Vectors, SPEC2 2018 VCAA 4

Two yachts, `A` and `B`, are competing in a race and their position vectors on a certain section of the race after time  `t`  hours are given by

`underset ~ r_A (t) = (t + 1) underset ~i + (t^2 + 2t) underset ~j \ and \ underset ~r_B (t) = t^2 underset ~i + (t^2 + 3) underset ~j, \ t >= 0`

where displacement components are measured in kilometres from a given reference buoy at origin `O`.

  1. Find the cartesian equation of the path for each yacht.   (2 marks)

  2. Show that the two yachts will not collide if they follow these paths.   (2 marks)

  3. Find the coordinates of the point where the paths of the two yachts cross. Give your coordinates correct to three decimal places.   (2 marks)

One of the rules for the race is that the yachts are not allowed to be within 0.2 km of each other.
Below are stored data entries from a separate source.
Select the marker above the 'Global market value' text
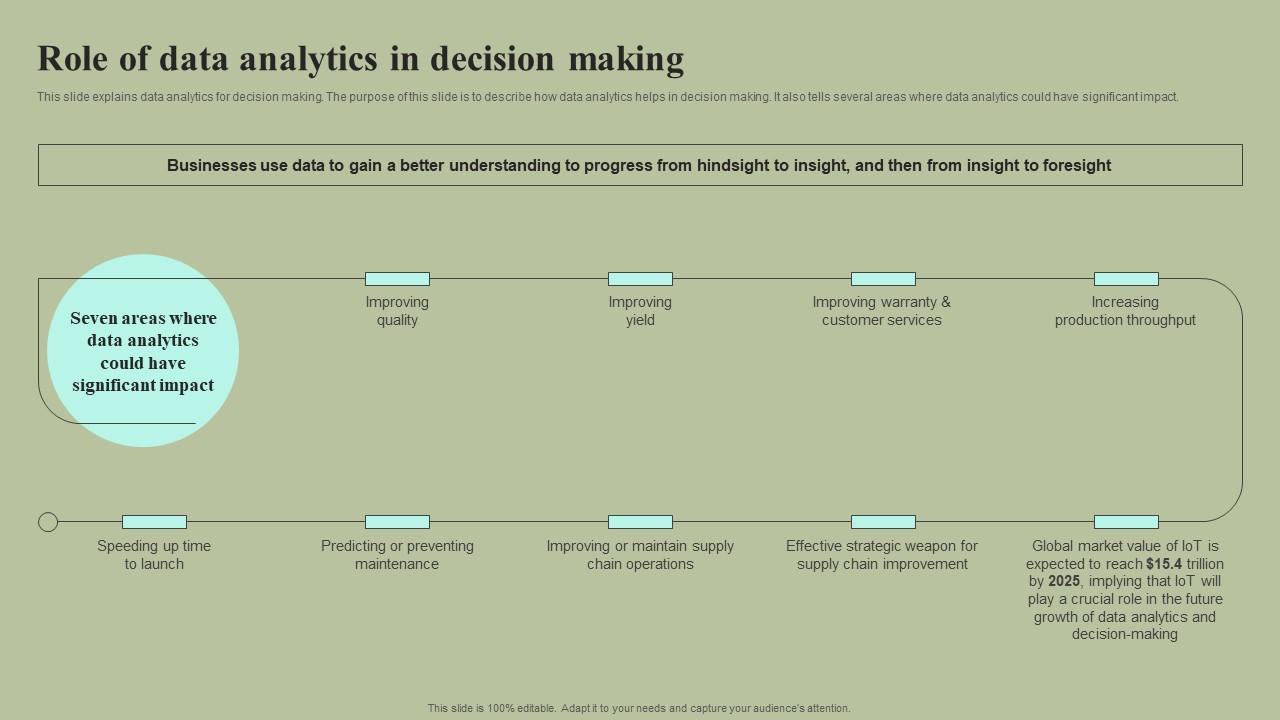Screen dimensions: 1280x720 [x=1126, y=522]
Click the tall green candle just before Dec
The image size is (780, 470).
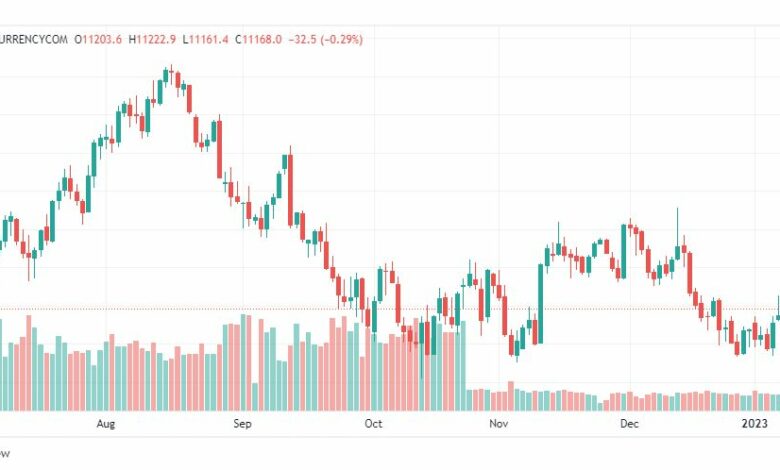(623, 251)
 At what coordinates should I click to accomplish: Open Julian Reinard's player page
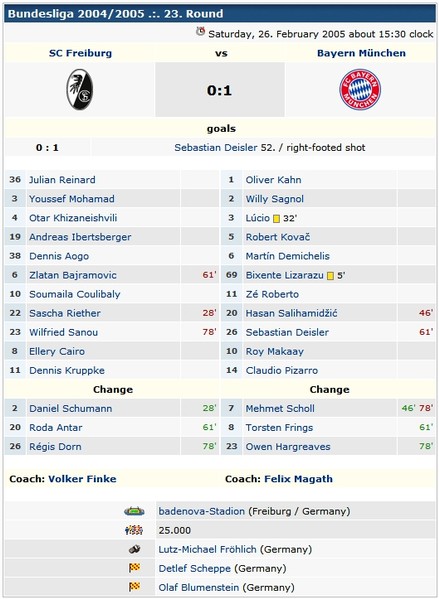click(62, 180)
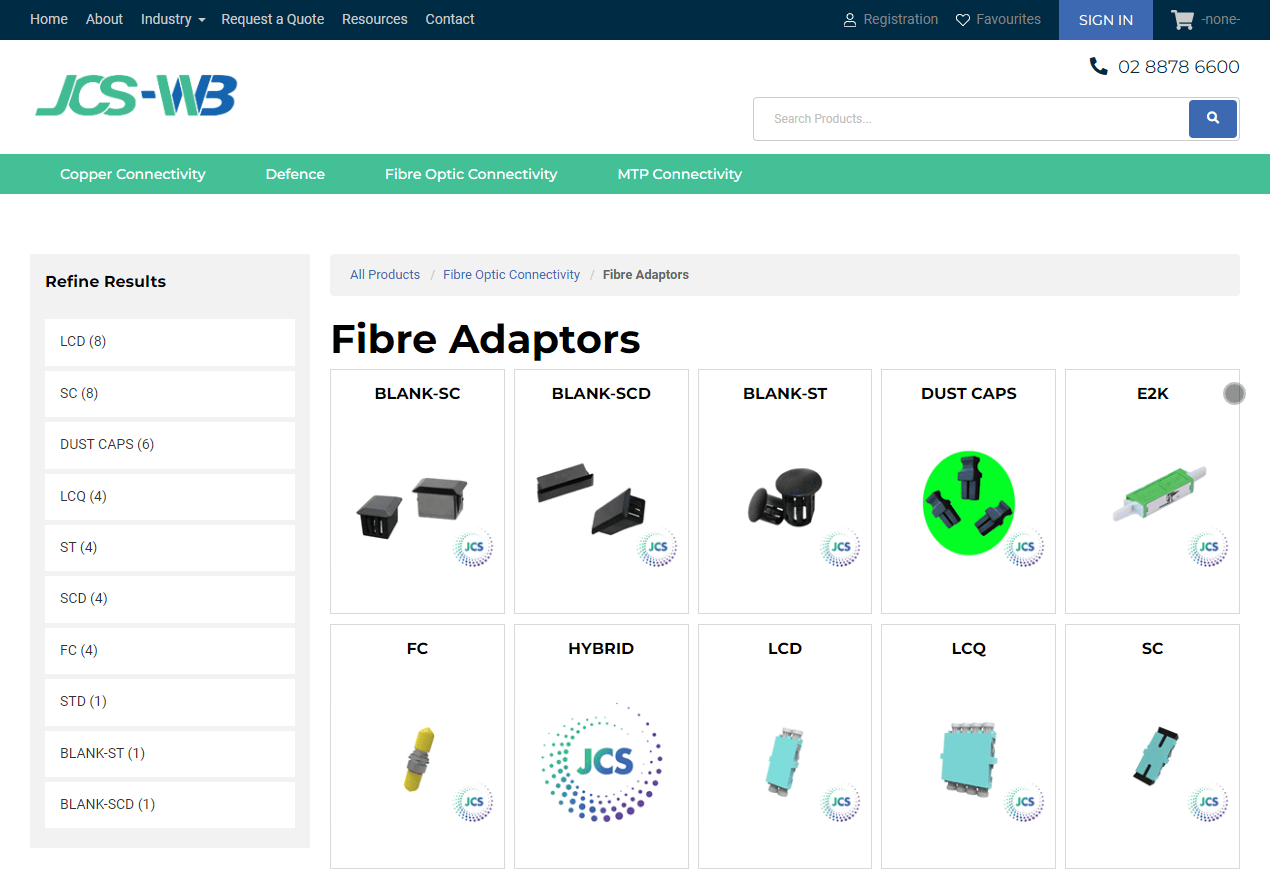This screenshot has width=1270, height=876.
Task: Click the phone icon beside 02 8878 6600
Action: click(x=1098, y=67)
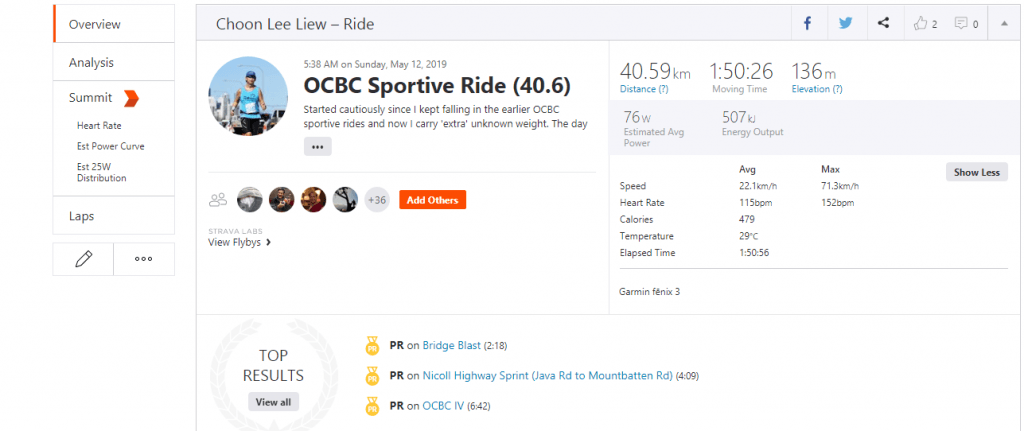The height and width of the screenshot is (431, 1024).
Task: Expand description with ellipsis button
Action: [x=317, y=147]
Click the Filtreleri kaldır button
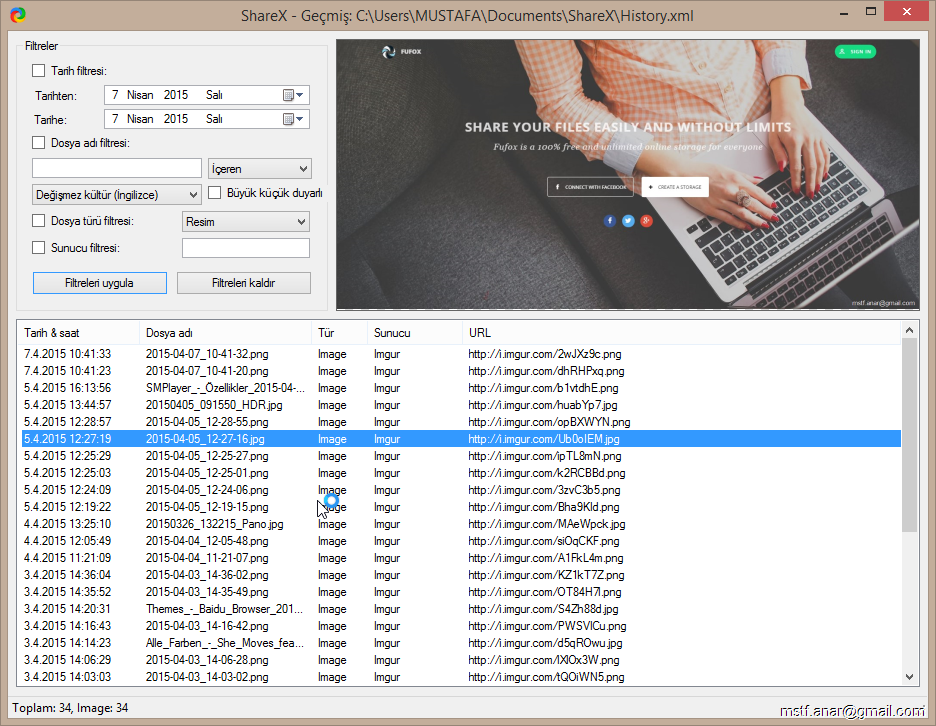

If this occurs there is a time penalty for the yacht that is travelling faster.

  1. For what values of `t` is yacht `A` travelling faster than yacht `B`?   (2 marks)

  2. If yacht `A` does not alter its course, for what period of time will yacht `A` be within 0.2 km of yacht `B`? Give your answer in minutes, correct to one decimal place.   (2 marks)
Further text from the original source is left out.